### Direction
Reproduce every line from the one containing "You are a GUI" down to the end of the lines, and leave the pictures out.

===== Records provided =====

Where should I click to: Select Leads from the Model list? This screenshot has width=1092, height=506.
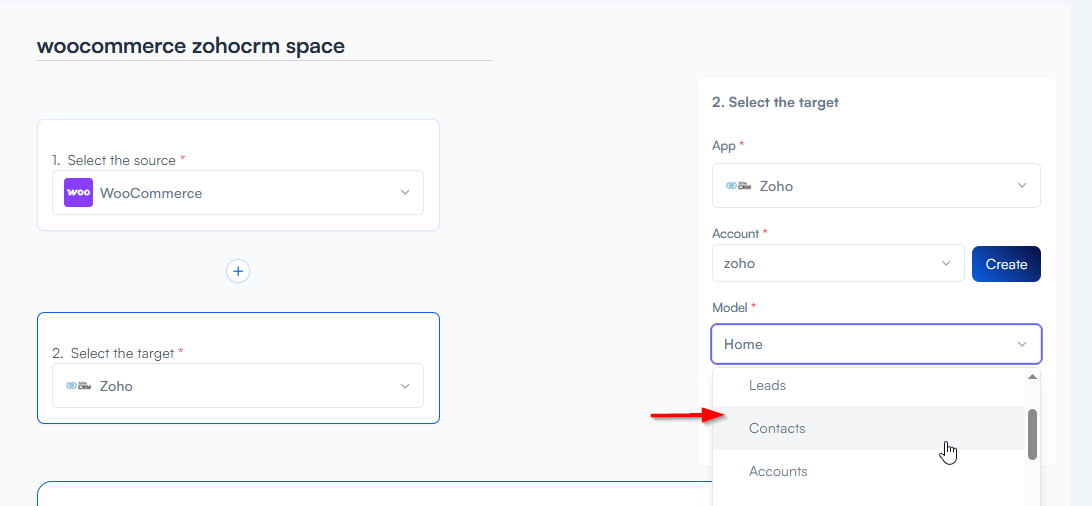click(x=767, y=385)
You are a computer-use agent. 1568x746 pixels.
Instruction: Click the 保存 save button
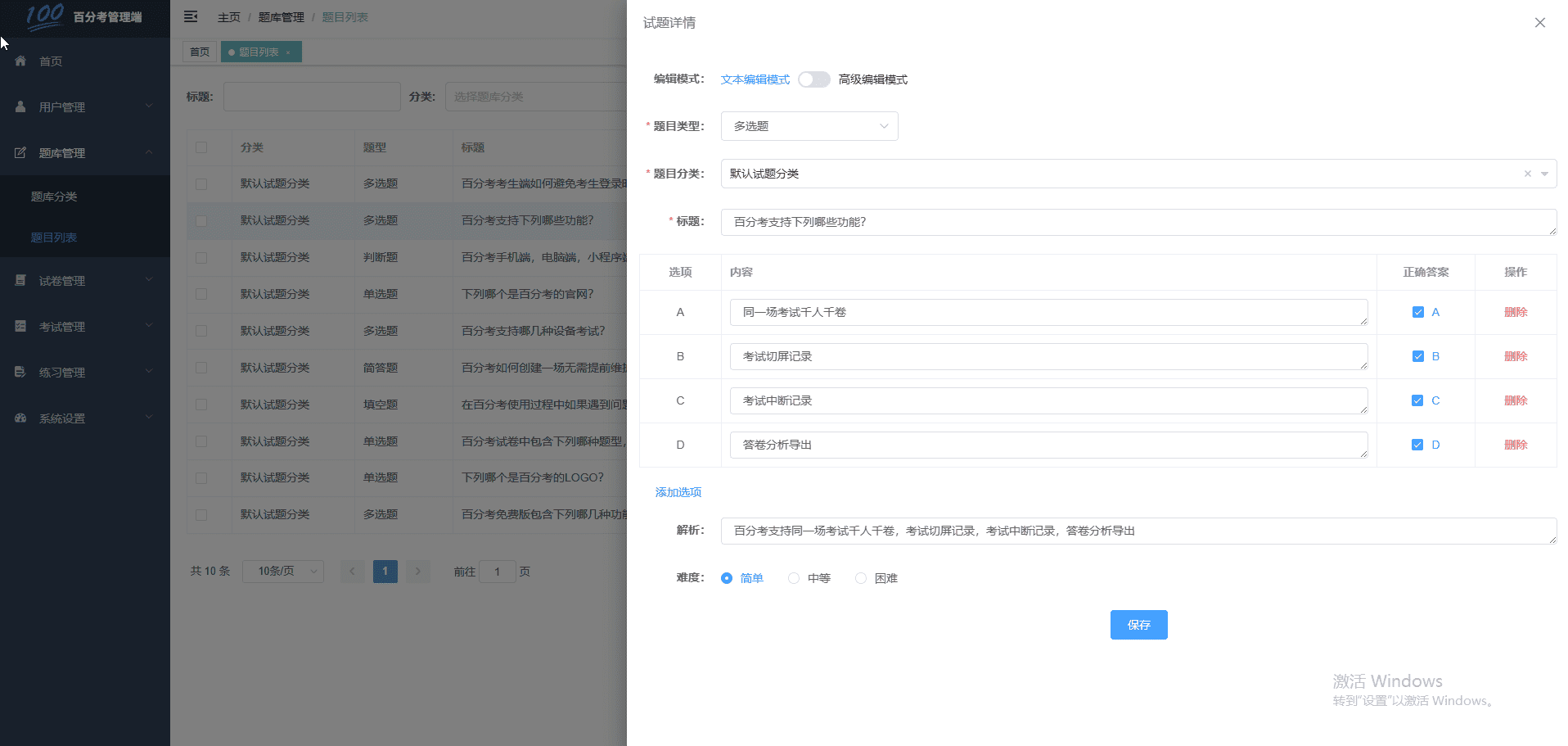pyautogui.click(x=1138, y=624)
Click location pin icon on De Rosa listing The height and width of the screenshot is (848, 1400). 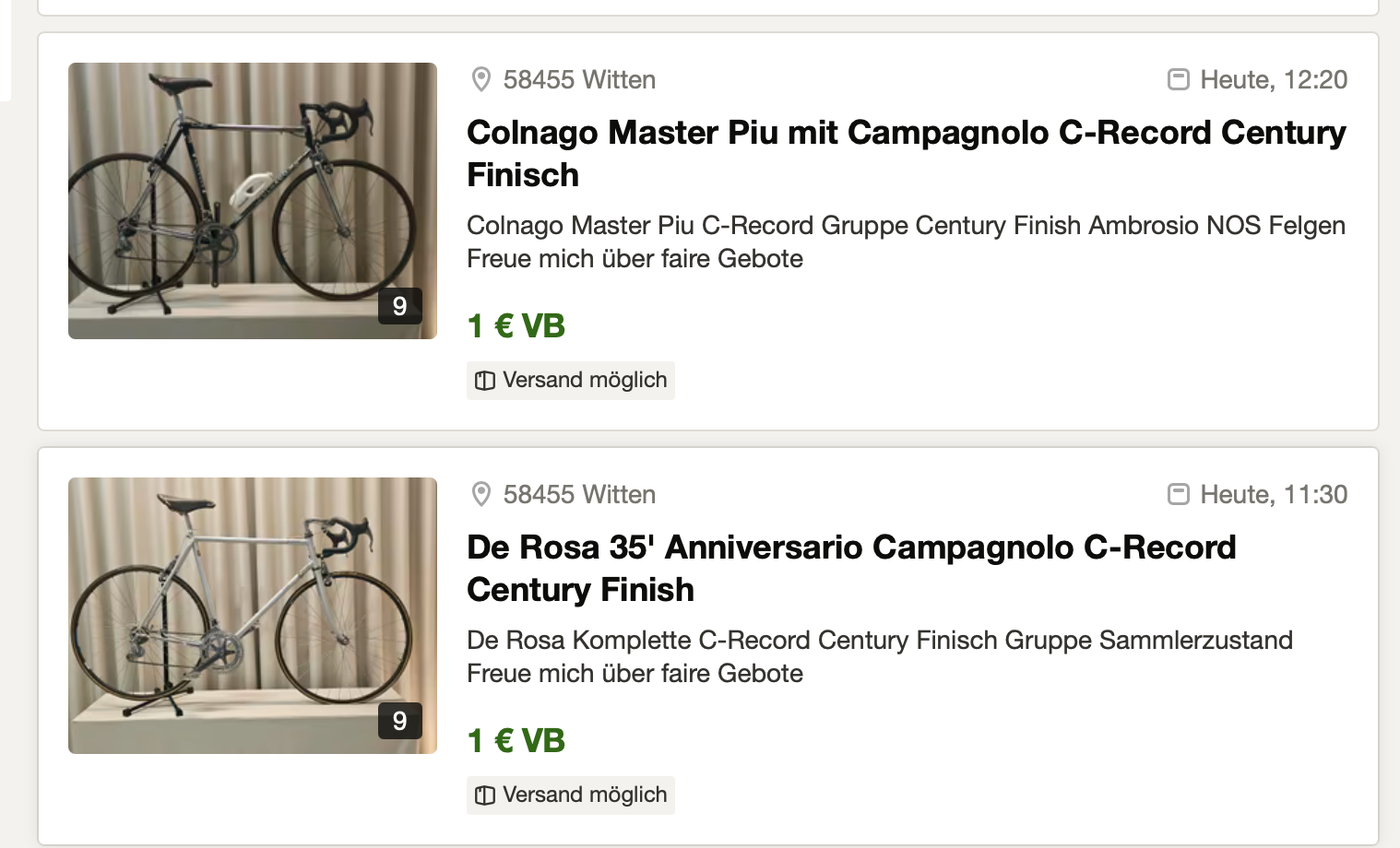click(481, 495)
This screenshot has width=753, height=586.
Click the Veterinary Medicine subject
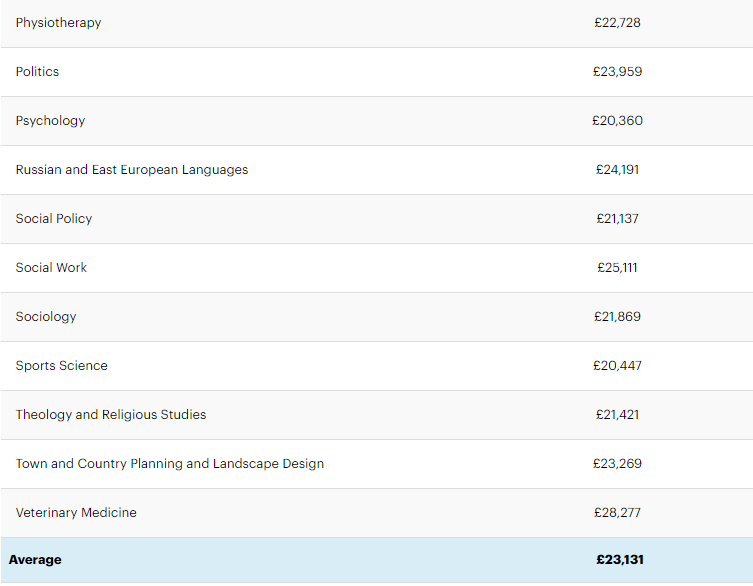pyautogui.click(x=76, y=512)
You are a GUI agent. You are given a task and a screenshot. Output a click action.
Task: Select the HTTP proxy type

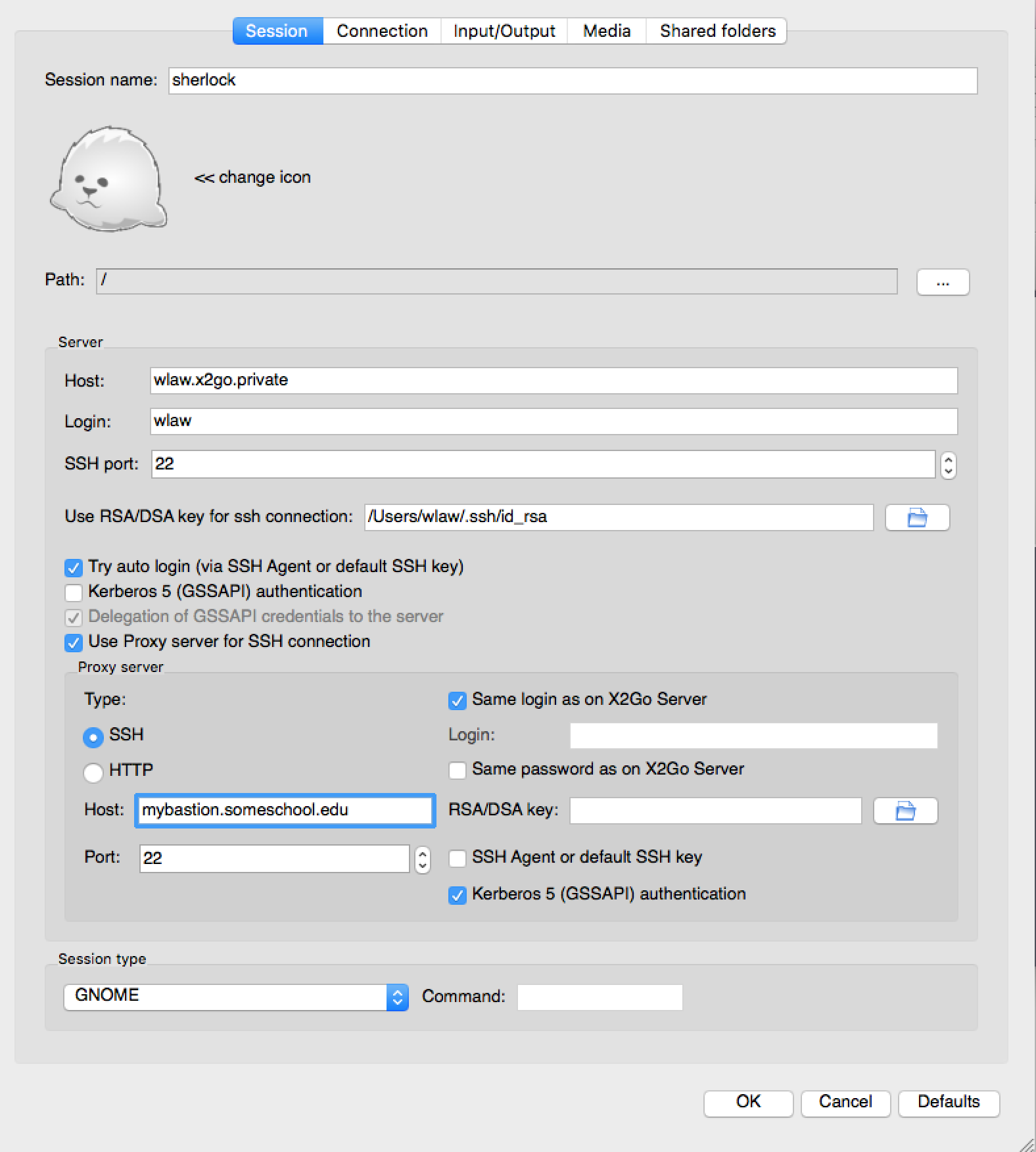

=====

### Written answer
You are a GUI agent. You are given a task and a screenshot. Output a click action.
Task: Select the HTTP proxy type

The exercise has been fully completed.